"""
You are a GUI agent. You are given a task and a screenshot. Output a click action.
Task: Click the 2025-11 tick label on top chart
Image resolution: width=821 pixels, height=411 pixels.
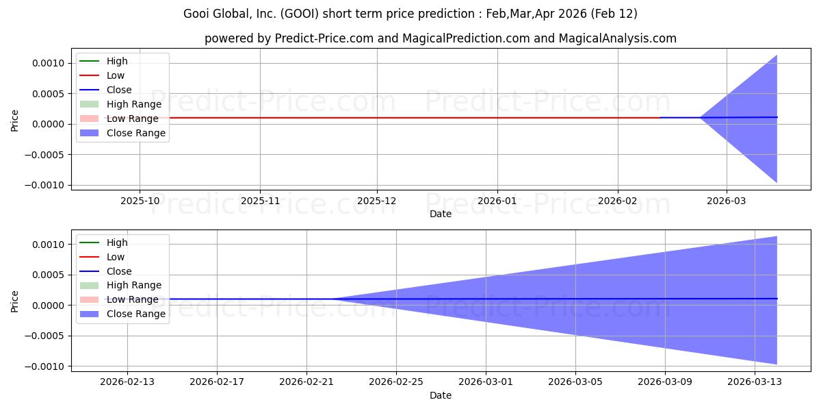click(260, 201)
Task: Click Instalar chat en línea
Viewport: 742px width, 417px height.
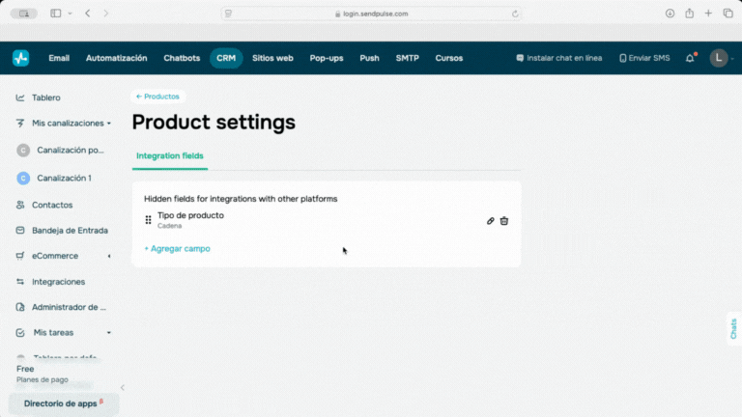Action: point(559,58)
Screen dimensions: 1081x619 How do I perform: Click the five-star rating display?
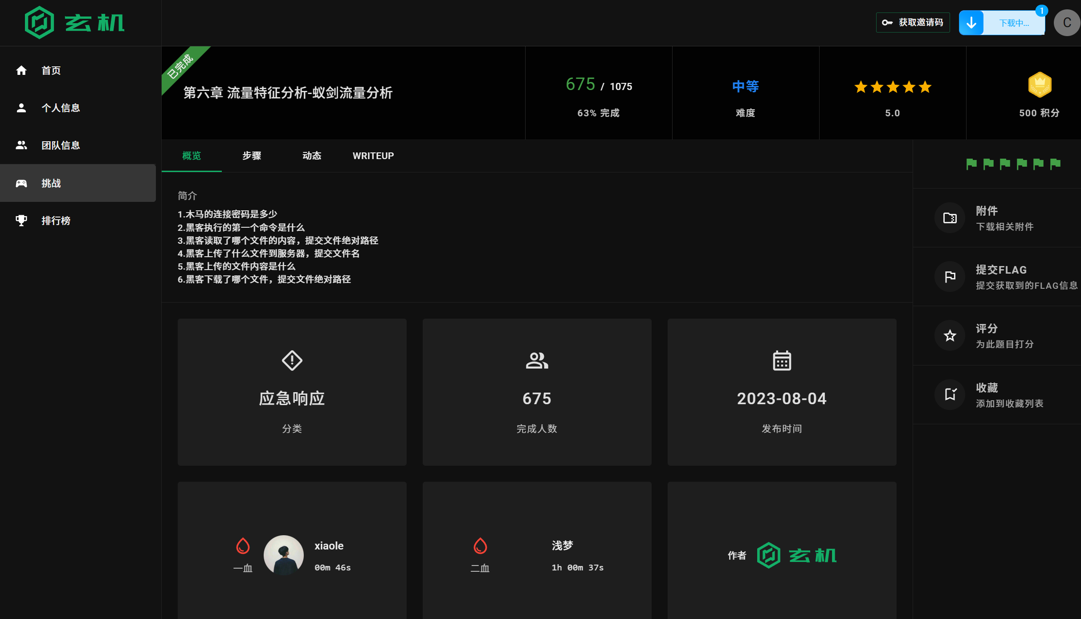[892, 87]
"""
Transcribe the text of all three items above word for word, leaving the pictures out.

You are a GUI agent. You are given a task and a screenshot. Output a click action.
Task: Click the 2025-11 tick label on top chart
Image resolution: width=821 pixels, height=411 pixels.
click(260, 201)
Task: Click Instalar chat en línea
Viewport: 742px width, 417px height.
Action: point(559,58)
Screen dimensions: 1081x619 How do I perform: Click the five-star rating display?
[892, 87]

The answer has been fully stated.